For some it may seem too late to start but as the cost of living rapidly increases, a substantial retirement plan has become an essential tool to survive the rat race.
Johan Lotz, advisory partner at The Wealth Corporation says while many discipline themselves to plan their lives well in advance, diarising important dates and social events, they tend to overlook one key priority, financial planning.
For most of us the New Year kicks off with great excitement and many goals to achieve -planning for your retirement should be one of them.
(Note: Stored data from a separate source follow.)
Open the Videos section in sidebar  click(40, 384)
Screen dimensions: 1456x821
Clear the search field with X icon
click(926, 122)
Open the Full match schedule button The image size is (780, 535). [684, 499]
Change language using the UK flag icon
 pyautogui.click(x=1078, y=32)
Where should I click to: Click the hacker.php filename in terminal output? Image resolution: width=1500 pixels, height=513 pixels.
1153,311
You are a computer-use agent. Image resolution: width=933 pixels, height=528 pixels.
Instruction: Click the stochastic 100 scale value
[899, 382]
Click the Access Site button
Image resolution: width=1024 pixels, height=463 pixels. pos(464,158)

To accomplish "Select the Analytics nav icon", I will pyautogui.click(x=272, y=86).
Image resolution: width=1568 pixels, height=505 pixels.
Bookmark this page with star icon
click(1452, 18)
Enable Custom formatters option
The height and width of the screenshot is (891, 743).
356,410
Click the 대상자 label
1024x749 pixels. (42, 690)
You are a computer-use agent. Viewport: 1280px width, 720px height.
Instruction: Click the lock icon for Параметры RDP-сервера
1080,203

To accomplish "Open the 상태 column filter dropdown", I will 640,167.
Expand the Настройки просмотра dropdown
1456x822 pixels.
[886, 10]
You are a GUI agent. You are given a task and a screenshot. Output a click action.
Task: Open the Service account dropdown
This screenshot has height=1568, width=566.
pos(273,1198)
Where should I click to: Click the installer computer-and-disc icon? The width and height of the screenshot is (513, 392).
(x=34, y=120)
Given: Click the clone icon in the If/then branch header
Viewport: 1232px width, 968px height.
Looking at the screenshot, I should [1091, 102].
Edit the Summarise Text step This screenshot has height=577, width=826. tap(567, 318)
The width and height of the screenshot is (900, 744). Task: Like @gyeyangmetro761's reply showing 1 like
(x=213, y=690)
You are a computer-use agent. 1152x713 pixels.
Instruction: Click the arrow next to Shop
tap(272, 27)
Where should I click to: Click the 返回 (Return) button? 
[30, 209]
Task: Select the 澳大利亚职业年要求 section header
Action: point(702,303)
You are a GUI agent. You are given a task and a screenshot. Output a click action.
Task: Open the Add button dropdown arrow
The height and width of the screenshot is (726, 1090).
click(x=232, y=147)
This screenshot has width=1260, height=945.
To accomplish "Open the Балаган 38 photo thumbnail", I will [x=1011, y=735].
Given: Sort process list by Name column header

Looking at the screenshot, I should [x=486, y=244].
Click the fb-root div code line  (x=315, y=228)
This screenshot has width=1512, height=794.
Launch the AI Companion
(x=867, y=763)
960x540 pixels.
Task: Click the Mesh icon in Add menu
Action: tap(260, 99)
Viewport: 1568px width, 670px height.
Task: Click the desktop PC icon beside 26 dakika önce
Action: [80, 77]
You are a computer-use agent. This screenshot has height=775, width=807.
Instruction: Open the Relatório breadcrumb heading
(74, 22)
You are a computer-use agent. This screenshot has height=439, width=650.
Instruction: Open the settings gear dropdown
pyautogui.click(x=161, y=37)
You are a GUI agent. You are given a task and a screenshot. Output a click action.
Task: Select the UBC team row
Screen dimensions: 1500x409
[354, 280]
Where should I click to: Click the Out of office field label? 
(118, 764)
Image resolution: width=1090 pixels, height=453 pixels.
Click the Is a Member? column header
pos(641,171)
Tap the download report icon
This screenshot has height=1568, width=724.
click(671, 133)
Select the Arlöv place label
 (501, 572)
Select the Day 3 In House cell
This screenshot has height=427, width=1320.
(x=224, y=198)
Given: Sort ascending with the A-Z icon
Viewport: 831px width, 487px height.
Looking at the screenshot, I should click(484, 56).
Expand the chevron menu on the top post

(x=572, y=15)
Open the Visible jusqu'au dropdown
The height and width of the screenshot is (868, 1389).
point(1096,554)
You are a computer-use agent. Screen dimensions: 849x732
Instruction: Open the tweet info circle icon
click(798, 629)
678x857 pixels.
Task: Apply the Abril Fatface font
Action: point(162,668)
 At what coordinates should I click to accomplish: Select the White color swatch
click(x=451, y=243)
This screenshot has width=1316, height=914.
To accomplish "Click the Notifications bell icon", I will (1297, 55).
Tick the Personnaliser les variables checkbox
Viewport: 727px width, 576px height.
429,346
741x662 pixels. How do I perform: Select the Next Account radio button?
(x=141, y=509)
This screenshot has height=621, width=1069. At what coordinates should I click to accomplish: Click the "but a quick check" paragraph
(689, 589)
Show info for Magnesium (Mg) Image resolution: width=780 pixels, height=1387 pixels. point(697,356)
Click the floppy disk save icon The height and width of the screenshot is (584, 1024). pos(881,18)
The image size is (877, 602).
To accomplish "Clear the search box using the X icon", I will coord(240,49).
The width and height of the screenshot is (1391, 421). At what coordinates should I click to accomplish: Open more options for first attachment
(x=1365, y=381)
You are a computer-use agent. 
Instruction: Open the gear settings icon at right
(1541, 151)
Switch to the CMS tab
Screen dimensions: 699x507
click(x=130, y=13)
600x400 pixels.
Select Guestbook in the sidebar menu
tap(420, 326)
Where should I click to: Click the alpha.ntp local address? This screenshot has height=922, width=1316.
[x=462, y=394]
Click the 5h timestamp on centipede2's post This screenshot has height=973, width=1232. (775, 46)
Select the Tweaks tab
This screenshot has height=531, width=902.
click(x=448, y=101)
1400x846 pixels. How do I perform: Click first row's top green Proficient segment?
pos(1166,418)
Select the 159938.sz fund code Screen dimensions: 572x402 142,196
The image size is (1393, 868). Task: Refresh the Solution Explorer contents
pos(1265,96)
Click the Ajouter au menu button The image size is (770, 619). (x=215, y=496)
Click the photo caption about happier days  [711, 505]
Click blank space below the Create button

TIPS TO CONSIDER WHEN PLANNING YOUR RETIREMENT IN 2015
1 Start Saving For Retirement Now
Ideally retirement plans should be implemented once you start working. The longer you wait to start, the larger the amount you need to save monthly and the harder it would be to save that amount. Do not underestimate the power of compound interest – even modest returns can generate good capital given enough time and discipline.
2 Accept Risk To Achieve Investment Objectives
There is a trade-off between risk and return. Higher risk is associated with greater probability of higher returns. Avoiding risk altogether can be a danger. Making money through investments requires you to consider the various kinds of risk and to find a balance to manage that risk.
3 Be Disciplined
Save enough for your retirement while continuing to work. Avoid enjoying too much of your current income in a wealthy lifestyle. Control spending in a way that your lifestyle lags behind your income, this will create capital for your retirement investment and will serve toward a more comfortable retirement.
4 Put Together A Retirement Plan
Structure your income to fit your retirement. A financial planner can assist you with planning and will be able to offer insight you may not have. With their knowledge and research skill, a financial planner will evaluate your investments on a regular basis to determine whether they are still appropriate for meeting your goals.
5 Make Use Of Tax Free Investments
There are increased benefits for people retiring from a pension fund, provident fund or retirement annuities. As of 1 March 2015, the first R500 000 of your lump sum will be tax free, if not used before. The remainder of your lump sum (one third for pension funds) will also be tax efficient.